BEGIN Data listing
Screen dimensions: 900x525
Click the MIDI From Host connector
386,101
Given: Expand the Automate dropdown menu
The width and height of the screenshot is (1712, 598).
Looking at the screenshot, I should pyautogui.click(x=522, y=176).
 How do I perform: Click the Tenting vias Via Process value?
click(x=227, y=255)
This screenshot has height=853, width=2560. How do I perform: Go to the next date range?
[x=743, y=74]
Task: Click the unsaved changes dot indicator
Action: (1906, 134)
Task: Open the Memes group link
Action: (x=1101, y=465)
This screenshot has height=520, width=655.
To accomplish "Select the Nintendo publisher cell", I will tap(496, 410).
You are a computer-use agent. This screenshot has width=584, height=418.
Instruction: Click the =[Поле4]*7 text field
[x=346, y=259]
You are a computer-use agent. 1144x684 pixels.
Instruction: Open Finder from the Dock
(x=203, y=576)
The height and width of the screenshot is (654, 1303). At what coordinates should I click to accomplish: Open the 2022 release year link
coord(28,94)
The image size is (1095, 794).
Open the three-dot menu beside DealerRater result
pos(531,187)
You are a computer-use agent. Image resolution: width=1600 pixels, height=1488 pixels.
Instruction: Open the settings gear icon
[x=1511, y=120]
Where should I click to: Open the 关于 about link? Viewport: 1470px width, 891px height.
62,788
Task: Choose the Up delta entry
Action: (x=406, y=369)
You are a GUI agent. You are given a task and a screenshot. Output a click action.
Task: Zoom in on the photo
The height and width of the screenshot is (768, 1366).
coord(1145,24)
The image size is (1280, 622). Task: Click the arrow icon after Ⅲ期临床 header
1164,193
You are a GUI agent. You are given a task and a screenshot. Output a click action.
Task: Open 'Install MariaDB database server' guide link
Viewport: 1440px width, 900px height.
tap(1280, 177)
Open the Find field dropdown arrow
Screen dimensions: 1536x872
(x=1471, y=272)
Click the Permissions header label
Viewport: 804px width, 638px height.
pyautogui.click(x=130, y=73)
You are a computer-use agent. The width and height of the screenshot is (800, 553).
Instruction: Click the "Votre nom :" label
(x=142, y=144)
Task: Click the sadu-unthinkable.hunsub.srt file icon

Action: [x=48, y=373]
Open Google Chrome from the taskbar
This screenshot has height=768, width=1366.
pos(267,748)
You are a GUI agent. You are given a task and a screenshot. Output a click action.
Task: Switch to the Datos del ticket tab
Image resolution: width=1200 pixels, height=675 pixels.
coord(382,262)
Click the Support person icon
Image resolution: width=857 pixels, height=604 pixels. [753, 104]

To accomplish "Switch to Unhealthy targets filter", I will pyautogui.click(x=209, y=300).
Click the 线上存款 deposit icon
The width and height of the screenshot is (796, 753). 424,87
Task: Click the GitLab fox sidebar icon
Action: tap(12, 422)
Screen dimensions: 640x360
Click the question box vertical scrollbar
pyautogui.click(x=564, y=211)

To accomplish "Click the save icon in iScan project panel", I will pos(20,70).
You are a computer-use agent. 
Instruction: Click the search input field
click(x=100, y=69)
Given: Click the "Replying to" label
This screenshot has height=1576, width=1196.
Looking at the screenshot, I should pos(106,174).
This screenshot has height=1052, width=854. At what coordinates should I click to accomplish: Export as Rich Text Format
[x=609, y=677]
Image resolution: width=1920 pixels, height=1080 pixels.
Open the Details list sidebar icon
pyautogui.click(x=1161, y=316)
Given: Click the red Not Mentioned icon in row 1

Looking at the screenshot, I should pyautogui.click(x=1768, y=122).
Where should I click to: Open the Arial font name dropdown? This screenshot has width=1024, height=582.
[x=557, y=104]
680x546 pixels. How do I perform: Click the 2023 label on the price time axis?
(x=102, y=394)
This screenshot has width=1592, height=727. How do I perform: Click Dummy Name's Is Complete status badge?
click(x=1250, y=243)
END Data listing
**What you should do**
Copy down every line of the entries containing the word "will".

**Result below**
To accomplish "Select the Nintendo publisher cell", I will tap(496, 410).
To accomplish "Switch to Unhealthy targets filter", I will pyautogui.click(x=209, y=300).
To accomplish "Click the save icon in iScan project panel", I will pos(20,70).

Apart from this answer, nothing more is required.